* [Activity] Return all of the records below verbatim.

* [Provided material]
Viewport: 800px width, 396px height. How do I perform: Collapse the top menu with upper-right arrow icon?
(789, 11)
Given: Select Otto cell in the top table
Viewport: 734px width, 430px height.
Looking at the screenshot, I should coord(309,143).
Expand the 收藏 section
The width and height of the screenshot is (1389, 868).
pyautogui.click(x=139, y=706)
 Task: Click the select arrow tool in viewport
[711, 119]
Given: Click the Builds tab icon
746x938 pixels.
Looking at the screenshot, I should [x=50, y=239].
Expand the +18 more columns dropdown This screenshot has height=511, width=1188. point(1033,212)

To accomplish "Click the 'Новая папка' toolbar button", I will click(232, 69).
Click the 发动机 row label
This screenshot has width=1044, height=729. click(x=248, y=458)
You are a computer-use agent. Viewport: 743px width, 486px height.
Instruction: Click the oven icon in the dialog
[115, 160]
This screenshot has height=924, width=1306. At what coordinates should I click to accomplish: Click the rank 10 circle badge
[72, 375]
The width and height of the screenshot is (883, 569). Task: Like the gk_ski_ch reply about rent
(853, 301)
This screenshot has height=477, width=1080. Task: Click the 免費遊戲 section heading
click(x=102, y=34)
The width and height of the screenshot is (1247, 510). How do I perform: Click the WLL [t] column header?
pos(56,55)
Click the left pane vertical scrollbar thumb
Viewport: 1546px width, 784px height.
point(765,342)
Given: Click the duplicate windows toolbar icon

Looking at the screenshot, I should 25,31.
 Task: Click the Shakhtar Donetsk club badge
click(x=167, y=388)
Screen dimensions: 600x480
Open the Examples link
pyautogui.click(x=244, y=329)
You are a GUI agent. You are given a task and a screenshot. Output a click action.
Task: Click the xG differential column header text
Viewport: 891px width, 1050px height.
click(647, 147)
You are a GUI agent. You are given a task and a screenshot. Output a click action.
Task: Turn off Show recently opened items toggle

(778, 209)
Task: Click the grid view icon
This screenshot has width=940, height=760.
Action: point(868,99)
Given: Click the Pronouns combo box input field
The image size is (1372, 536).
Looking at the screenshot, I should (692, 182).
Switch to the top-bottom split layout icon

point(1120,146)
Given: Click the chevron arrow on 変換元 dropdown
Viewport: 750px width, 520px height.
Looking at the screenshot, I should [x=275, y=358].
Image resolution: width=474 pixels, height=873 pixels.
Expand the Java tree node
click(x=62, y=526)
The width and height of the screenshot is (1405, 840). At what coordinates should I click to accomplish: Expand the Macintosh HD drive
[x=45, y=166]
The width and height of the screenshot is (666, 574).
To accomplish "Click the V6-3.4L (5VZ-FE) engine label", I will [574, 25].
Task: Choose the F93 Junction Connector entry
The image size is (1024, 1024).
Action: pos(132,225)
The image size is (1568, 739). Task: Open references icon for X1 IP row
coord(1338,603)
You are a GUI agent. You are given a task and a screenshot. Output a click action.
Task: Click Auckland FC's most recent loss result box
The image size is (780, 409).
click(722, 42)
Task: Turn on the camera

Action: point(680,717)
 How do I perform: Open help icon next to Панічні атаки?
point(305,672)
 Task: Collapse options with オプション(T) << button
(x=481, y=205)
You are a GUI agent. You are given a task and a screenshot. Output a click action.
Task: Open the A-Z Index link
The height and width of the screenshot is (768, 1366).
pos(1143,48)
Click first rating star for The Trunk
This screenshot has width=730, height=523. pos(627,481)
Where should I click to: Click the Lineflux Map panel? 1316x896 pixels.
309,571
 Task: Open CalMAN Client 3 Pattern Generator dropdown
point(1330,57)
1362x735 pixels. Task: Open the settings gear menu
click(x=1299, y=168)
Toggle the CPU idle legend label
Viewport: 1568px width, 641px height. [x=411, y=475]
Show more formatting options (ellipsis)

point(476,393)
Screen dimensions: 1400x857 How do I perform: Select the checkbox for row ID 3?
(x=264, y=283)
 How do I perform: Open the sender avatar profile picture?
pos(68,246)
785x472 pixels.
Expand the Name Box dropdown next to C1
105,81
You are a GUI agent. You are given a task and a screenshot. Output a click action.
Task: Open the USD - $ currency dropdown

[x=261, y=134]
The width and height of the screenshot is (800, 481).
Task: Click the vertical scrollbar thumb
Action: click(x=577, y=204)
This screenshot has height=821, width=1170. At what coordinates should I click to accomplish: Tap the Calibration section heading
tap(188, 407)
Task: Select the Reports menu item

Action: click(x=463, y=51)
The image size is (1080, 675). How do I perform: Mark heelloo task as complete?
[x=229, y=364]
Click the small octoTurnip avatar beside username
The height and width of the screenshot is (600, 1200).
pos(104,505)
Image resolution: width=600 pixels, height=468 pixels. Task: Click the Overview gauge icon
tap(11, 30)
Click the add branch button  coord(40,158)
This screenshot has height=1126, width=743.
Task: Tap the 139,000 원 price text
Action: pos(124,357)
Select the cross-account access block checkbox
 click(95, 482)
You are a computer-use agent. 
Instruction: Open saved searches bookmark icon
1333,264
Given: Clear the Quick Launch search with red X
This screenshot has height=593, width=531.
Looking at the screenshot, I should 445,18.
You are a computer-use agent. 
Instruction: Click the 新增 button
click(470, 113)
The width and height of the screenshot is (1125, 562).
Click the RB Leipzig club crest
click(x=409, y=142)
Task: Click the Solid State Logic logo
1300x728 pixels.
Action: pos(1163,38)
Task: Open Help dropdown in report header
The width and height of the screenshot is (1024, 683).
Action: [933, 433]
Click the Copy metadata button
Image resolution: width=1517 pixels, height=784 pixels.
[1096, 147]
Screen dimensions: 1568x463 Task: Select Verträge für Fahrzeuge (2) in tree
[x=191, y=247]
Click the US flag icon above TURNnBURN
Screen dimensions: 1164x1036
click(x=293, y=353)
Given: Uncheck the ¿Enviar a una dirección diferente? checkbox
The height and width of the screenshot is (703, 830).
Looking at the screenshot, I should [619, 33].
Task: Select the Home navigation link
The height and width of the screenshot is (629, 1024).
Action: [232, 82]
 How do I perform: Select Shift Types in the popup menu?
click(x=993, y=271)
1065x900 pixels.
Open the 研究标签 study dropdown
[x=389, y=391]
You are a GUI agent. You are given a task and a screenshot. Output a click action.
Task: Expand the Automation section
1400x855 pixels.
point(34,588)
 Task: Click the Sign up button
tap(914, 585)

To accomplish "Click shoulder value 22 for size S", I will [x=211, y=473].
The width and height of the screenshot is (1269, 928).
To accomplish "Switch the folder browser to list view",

* [Response to the exercise]
Viewport: 800px width, 396px height. How do I perform: Collapse the top menu with upper-right arrow icon?
(789, 11)
Given: Select Otto cell in the top table
Viewport: 734px width, 430px height.
Looking at the screenshot, I should coord(309,143).
Expand the 收藏 section
The width and height of the screenshot is (1389, 868).
pyautogui.click(x=139, y=706)
 Task: Click the select arrow tool in viewport
[711, 119]
Given: Click the Builds tab icon
746x938 pixels.
Looking at the screenshot, I should [x=50, y=239].
Expand the +18 more columns dropdown This screenshot has height=511, width=1188. point(1033,212)

To accomplish "Click the 'Новая папка' toolbar button", I will click(232, 69).
Click the 发动机 row label
This screenshot has width=1044, height=729. click(x=248, y=458)
You are a computer-use agent. Viewport: 743px width, 486px height.
Instruction: Click the oven icon in the dialog
[115, 160]
This screenshot has height=924, width=1306. At what coordinates should I click to accomplish: Click the rank 10 circle badge
[72, 375]
The width and height of the screenshot is (883, 569). Task: Like the gk_ski_ch reply about rent
(853, 301)
This screenshot has height=477, width=1080. Task: Click the 免費遊戲 section heading
click(x=102, y=34)
The width and height of the screenshot is (1247, 510). How do I perform: Click the WLL [t] column header?
pos(56,55)
Click the left pane vertical scrollbar thumb
Viewport: 1546px width, 784px height.
point(765,342)
Given: Click the duplicate windows toolbar icon

Looking at the screenshot, I should 25,31.
 Task: Click the Shakhtar Donetsk club badge
click(x=167, y=388)
Screen dimensions: 600x480
Open the Examples link
pyautogui.click(x=244, y=329)
You are a GUI agent. You are given a task and a screenshot. Output a click action.
Task: Click the xG differential column header text
Viewport: 891px width, 1050px height.
click(647, 147)
You are a GUI agent. You are given a task and a screenshot. Output a click action.
Task: Turn off Show recently opened items toggle

(778, 209)
Task: Click the grid view icon
This screenshot has width=940, height=760.
Action: point(868,99)
Given: Click the Pronouns combo box input field
The image size is (1372, 536).
Looking at the screenshot, I should (692, 182).
Switch to the top-bottom split layout icon

point(1120,146)
Given: Click the chevron arrow on 変換元 dropdown
Viewport: 750px width, 520px height.
Looking at the screenshot, I should [x=275, y=358].
Image resolution: width=474 pixels, height=873 pixels.
Expand the Java tree node
click(x=62, y=526)
The width and height of the screenshot is (1405, 840). At what coordinates should I click to accomplish: Expand the Macintosh HD drive
[x=45, y=166]
The width and height of the screenshot is (666, 574).
To accomplish "Click the V6-3.4L (5VZ-FE) engine label", I will [574, 25].
Task: Choose the F93 Junction Connector entry
The image size is (1024, 1024).
Action: pos(132,225)
The image size is (1568, 739). Task: Open references icon for X1 IP row
coord(1338,603)
You are a GUI agent. You are given a task and a screenshot. Output a click action.
Task: Click Auckland FC's most recent loss result box
The image size is (780, 409).
click(722, 42)
Task: Turn on the camera

Action: point(680,717)
 How do I perform: Open help icon next to Панічні атаки?
point(305,672)
 Task: Collapse options with オプション(T) << button
(x=481, y=205)
You are a GUI agent. You are given a task and a screenshot. Output a click action.
Task: Open the A-Z Index link
The height and width of the screenshot is (768, 1366).
pos(1143,48)
Click first rating star for The Trunk
This screenshot has width=730, height=523. pos(627,481)
Where should I click to: Click the Lineflux Map panel? 1316x896 pixels.
309,571
 Task: Open CalMAN Client 3 Pattern Generator dropdown
point(1330,57)
1362x735 pixels. Task: Open the settings gear menu
click(x=1299, y=168)
Toggle the CPU idle legend label
Viewport: 1568px width, 641px height. [x=411, y=475]
Show more formatting options (ellipsis)

point(476,393)
Screen dimensions: 1400x857 How do I perform: Select the checkbox for row ID 3?
(x=264, y=283)
 How do I perform: Open the sender avatar profile picture?
pos(68,246)
785x472 pixels.
Expand the Name Box dropdown next to C1
105,81
You are a GUI agent. You are given a task and a screenshot. Output a click action.
Task: Open the USD - $ currency dropdown

[x=261, y=134]
The width and height of the screenshot is (800, 481).
Task: Click the vertical scrollbar thumb
Action: click(x=577, y=204)
This screenshot has height=821, width=1170. At what coordinates should I click to accomplish: Tap the Calibration section heading
tap(188, 407)
Task: Select the Reports menu item

Action: click(x=463, y=51)
The image size is (1080, 675). How do I perform: Mark heelloo task as complete?
[x=229, y=364]
Click the small octoTurnip avatar beside username
The height and width of the screenshot is (600, 1200).
pos(104,505)
Image resolution: width=600 pixels, height=468 pixels. Task: Click the Overview gauge icon
tap(11, 30)
Click the add branch button  coord(40,158)
This screenshot has height=1126, width=743.
Task: Tap the 139,000 원 price text
Action: pos(124,357)
Select the cross-account access block checkbox
 click(95, 482)
You are a computer-use agent. 
Instruction: Open saved searches bookmark icon
1333,264
Given: Clear the Quick Launch search with red X
This screenshot has height=593, width=531.
Looking at the screenshot, I should 445,18.
You are a computer-use agent. 
Instruction: Click the 新增 button
click(470, 113)
The width and height of the screenshot is (1125, 562).
Click the RB Leipzig club crest
click(x=409, y=142)
Task: Click the Solid State Logic logo
1300x728 pixels.
Action: pos(1163,38)
Task: Open Help dropdown in report header
The width and height of the screenshot is (1024, 683).
Action: [933, 433]
Click the Copy metadata button
Image resolution: width=1517 pixels, height=784 pixels.
[1096, 147]
Screen dimensions: 1568x463 Task: Select Verträge für Fahrzeuge (2) in tree
[x=191, y=247]
Click the US flag icon above TURNnBURN
Screen dimensions: 1164x1036
click(x=293, y=353)
Given: Uncheck the ¿Enviar a una dirección diferente? checkbox
The height and width of the screenshot is (703, 830).
Looking at the screenshot, I should [619, 33].
Task: Select the Home navigation link
The height and width of the screenshot is (629, 1024).
Action: [232, 82]
 How do I perform: Select Shift Types in the popup menu?
click(x=993, y=271)
1065x900 pixels.
Open the 研究标签 study dropdown
[x=389, y=391]
You are a GUI agent. You are given a task and a screenshot. Output a click action.
Task: Expand the Automation section
1400x855 pixels.
point(34,588)
 Task: Click the Sign up button
tap(914, 585)

To accomplish "Click shoulder value 22 for size S", I will [x=211, y=473].
The width and height of the screenshot is (1269, 928).
To accomplish "Switch the folder browser to list view",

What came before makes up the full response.